What you have to do:
In the entries that follow, find the line containing "Instruction: Toggle the"; from there, copy every line exactly through the line containing "Task: Click the 收支金额 input field".

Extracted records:
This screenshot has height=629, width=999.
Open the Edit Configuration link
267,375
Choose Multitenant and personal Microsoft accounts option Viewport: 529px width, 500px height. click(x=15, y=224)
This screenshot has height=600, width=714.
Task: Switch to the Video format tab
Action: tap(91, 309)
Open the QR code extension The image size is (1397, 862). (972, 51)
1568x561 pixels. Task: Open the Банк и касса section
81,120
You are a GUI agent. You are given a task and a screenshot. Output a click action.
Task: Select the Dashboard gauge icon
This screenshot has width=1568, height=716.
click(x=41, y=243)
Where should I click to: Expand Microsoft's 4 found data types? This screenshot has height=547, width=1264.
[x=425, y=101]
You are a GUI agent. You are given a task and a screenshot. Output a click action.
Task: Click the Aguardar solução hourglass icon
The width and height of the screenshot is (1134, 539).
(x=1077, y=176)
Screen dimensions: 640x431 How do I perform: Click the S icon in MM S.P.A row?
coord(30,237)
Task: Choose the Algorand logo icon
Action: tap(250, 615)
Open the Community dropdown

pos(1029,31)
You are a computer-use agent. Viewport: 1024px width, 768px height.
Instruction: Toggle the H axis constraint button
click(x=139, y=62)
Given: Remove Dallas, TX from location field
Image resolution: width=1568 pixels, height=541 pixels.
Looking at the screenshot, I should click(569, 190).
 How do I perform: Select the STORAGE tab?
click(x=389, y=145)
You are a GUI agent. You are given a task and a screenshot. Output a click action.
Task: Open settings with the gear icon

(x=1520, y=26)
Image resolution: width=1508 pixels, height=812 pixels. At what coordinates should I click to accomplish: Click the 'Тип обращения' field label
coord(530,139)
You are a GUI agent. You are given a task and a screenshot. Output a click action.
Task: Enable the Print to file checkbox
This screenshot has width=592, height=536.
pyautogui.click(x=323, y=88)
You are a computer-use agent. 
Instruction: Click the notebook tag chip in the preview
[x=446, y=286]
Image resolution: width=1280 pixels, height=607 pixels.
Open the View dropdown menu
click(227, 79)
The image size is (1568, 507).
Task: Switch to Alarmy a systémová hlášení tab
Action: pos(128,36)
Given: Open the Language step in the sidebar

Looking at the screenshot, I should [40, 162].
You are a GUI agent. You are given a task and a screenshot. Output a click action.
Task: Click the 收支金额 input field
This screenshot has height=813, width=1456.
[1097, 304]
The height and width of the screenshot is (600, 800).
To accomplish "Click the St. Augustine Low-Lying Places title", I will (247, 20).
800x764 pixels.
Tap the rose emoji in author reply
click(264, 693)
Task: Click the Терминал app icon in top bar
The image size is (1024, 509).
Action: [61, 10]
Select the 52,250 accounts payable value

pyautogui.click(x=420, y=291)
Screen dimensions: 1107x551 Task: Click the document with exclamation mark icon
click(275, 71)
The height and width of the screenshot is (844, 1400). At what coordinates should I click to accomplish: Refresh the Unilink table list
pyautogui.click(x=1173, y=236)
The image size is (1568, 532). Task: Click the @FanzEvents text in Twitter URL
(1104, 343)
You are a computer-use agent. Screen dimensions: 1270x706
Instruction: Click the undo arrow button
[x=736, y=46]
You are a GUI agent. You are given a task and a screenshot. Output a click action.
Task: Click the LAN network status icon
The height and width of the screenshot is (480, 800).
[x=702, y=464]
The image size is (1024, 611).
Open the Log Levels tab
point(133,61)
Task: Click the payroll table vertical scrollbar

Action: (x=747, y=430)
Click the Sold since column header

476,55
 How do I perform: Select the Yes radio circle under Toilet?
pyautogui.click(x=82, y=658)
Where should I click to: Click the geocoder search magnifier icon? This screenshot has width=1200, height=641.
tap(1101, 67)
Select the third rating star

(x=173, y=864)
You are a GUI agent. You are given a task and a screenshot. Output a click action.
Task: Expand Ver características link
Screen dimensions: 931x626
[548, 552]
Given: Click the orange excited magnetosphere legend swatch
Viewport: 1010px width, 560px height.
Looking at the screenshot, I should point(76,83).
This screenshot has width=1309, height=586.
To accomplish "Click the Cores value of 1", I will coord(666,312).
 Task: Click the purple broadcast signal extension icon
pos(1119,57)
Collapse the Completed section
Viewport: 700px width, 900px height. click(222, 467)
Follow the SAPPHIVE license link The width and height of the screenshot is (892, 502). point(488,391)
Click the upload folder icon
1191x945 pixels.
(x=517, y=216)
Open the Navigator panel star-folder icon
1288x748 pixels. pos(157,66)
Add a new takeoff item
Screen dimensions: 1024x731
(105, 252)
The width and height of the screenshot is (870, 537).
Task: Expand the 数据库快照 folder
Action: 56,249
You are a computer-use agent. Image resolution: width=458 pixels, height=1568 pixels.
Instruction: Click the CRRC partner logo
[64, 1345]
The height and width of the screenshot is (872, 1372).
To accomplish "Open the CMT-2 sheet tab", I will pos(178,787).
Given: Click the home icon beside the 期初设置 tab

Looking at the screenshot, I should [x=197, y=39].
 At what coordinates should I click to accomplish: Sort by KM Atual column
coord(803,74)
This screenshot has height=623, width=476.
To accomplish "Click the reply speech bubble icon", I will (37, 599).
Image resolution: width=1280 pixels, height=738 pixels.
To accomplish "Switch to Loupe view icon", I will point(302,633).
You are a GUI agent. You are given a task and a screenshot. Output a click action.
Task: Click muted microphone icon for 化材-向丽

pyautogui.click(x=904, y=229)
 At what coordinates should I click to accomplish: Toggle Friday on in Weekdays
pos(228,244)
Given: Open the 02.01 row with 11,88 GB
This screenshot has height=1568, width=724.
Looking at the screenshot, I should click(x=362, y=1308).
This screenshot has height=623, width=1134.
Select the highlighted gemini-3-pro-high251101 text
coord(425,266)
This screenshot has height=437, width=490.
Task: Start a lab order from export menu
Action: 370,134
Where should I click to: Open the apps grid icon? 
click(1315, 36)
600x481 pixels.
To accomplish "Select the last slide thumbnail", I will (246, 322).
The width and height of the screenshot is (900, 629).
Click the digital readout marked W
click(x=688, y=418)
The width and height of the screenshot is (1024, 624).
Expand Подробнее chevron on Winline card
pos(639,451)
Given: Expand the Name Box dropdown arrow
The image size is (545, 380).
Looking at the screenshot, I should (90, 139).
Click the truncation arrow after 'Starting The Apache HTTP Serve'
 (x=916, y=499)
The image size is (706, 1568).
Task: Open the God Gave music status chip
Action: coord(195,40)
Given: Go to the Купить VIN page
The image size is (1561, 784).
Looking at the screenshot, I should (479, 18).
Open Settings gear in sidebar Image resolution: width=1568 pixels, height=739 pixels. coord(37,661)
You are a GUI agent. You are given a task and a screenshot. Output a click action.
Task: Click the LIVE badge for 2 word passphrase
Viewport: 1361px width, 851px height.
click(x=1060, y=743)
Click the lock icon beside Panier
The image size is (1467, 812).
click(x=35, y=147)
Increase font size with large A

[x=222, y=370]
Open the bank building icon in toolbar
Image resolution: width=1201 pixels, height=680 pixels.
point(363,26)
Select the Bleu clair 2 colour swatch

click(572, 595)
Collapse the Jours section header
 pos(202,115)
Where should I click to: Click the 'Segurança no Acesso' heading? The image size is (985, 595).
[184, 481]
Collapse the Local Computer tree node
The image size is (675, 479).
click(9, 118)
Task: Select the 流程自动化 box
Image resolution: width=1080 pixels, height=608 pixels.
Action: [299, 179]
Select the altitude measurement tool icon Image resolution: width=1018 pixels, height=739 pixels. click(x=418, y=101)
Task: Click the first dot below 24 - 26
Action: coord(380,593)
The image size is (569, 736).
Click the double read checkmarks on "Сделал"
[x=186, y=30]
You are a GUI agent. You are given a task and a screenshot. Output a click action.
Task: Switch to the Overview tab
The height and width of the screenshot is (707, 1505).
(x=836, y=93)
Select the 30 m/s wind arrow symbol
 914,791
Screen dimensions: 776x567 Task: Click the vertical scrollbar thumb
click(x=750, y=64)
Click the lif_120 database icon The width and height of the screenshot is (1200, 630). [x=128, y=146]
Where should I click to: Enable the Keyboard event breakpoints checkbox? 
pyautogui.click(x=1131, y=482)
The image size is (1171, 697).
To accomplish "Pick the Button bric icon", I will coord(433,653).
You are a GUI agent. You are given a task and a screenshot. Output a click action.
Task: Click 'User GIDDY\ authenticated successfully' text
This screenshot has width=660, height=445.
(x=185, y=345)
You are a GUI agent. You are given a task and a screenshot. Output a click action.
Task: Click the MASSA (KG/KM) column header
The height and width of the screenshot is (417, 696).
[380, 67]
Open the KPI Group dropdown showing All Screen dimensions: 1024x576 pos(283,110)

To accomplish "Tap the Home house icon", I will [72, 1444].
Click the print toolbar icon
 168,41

Reply to the exercise:
Instruction: Toggle the H axis constraint button
click(x=139, y=62)
Given: Remove Dallas, TX from location field
Image resolution: width=1568 pixels, height=541 pixels.
Looking at the screenshot, I should click(569, 190).
 How do I perform: Select the STORAGE tab?
click(x=389, y=145)
You are a GUI agent. You are given a task and a screenshot. Output a click action.
Task: Open settings with the gear icon

(x=1520, y=26)
Image resolution: width=1508 pixels, height=812 pixels. At what coordinates should I click to accomplish: Click the 'Тип обращения' field label
coord(530,139)
You are a GUI agent. You are given a task and a screenshot. Output a click action.
Task: Enable the Print to file checkbox
This screenshot has width=592, height=536.
pyautogui.click(x=323, y=88)
You are a computer-use agent. 
Instruction: Click the notebook tag chip in the preview
[x=446, y=286]
Image resolution: width=1280 pixels, height=607 pixels.
Open the View dropdown menu
click(227, 79)
The image size is (1568, 507).
Task: Switch to Alarmy a systémová hlášení tab
Action: pos(128,36)
Given: Open the Language step in the sidebar

Looking at the screenshot, I should [40, 162].
You are a GUI agent. You are given a task and a screenshot. Output a click action.
Task: Click the 收支金额 input field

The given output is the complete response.